Task prompt
Reproduce, exactly and in full, only the lines below from the one containing "Instruction: Click the Run" through the one containing "Given: Toggle favorite".

Source records
Content starts
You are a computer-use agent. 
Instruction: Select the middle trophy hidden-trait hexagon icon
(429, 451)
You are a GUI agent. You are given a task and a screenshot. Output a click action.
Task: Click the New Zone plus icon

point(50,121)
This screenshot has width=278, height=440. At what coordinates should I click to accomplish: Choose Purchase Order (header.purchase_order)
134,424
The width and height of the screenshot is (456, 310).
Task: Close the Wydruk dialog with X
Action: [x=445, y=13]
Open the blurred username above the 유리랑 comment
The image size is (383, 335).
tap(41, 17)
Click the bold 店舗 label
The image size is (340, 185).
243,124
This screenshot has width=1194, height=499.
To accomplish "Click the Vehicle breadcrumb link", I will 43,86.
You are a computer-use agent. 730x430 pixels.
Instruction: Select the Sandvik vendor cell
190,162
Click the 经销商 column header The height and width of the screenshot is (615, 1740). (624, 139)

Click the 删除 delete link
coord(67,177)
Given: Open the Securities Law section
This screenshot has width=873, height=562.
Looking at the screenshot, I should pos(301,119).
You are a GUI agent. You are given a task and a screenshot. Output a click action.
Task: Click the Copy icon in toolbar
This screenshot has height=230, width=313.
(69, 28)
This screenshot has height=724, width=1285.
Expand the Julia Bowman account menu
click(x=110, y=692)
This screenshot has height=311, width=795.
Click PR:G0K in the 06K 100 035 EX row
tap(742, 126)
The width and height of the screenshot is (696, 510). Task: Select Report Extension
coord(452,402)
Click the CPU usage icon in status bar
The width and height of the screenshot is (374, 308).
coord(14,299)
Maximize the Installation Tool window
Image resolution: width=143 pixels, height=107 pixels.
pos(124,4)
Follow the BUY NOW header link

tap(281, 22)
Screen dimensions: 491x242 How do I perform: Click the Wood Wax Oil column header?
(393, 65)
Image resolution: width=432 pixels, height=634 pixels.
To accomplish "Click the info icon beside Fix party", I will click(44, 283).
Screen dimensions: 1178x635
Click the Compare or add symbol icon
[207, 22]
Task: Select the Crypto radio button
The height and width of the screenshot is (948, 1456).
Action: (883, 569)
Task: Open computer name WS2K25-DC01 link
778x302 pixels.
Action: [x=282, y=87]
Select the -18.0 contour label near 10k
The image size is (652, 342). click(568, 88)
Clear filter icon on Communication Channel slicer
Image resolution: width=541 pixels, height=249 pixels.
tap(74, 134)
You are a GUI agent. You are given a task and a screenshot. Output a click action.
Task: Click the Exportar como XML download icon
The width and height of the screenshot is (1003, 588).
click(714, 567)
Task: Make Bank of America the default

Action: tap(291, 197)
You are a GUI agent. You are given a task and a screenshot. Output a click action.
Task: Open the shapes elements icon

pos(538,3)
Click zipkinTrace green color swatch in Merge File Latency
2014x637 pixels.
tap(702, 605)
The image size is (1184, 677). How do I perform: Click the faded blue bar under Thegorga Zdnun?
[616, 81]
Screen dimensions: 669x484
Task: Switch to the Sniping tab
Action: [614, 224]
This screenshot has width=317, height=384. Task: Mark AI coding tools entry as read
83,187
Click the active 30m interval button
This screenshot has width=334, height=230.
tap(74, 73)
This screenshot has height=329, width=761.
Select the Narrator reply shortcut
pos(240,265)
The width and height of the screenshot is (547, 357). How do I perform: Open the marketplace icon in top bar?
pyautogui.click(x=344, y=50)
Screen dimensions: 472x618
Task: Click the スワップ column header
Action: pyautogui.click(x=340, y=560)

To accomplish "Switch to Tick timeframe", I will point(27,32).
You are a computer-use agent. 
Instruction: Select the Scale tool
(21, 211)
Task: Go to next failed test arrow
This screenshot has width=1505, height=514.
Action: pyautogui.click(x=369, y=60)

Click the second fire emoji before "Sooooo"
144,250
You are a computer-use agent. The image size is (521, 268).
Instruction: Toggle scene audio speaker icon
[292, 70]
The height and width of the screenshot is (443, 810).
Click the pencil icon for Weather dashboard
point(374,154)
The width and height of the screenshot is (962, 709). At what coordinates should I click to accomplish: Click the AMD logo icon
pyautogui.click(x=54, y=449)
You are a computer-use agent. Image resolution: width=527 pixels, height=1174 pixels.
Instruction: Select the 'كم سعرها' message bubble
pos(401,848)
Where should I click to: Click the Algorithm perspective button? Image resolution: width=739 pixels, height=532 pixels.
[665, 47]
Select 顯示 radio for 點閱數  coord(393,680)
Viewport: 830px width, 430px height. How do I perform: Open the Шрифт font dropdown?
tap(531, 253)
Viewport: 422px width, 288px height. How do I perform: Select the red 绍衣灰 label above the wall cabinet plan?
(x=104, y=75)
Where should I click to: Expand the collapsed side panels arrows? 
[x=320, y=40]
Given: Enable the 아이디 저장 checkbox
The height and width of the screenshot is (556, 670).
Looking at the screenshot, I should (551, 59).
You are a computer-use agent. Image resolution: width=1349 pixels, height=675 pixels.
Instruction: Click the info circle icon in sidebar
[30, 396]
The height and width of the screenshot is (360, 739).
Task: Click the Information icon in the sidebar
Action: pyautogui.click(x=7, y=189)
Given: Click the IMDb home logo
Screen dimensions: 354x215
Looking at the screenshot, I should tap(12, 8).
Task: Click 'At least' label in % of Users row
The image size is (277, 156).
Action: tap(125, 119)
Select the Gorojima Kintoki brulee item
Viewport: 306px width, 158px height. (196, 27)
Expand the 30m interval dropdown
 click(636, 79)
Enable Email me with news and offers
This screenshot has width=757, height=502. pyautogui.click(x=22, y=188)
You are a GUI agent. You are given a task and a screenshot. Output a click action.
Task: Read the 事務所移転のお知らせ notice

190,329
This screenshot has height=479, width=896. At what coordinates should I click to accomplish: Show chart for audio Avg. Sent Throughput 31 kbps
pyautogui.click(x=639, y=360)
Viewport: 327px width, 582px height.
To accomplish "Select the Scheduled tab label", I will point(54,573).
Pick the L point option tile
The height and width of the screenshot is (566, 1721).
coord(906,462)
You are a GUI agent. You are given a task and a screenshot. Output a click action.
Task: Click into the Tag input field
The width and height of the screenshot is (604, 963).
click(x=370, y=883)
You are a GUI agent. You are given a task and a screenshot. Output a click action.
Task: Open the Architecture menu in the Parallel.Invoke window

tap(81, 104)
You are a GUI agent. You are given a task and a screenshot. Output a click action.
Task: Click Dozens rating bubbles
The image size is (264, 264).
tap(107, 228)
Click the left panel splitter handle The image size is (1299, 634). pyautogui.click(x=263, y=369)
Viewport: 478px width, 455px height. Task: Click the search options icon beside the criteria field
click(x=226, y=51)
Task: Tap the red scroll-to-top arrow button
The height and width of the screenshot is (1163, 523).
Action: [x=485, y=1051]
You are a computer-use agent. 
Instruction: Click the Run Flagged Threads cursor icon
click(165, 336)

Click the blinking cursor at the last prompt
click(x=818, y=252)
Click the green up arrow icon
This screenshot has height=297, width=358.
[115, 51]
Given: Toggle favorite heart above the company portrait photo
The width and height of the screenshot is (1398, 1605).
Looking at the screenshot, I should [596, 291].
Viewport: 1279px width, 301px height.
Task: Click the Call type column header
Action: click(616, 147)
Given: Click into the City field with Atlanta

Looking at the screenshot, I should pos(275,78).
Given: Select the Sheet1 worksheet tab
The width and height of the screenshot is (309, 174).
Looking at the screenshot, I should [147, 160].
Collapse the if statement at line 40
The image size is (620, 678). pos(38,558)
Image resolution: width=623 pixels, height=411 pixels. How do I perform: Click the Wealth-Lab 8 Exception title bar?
Content ends
Response area
Instruction: Click the Run Flagged Threads cursor icon
click(165, 336)

Click the blinking cursor at the last prompt
click(x=818, y=252)
Click the green up arrow icon
This screenshot has height=297, width=358.
[115, 51]
Given: Toggle favorite heart above the company portrait photo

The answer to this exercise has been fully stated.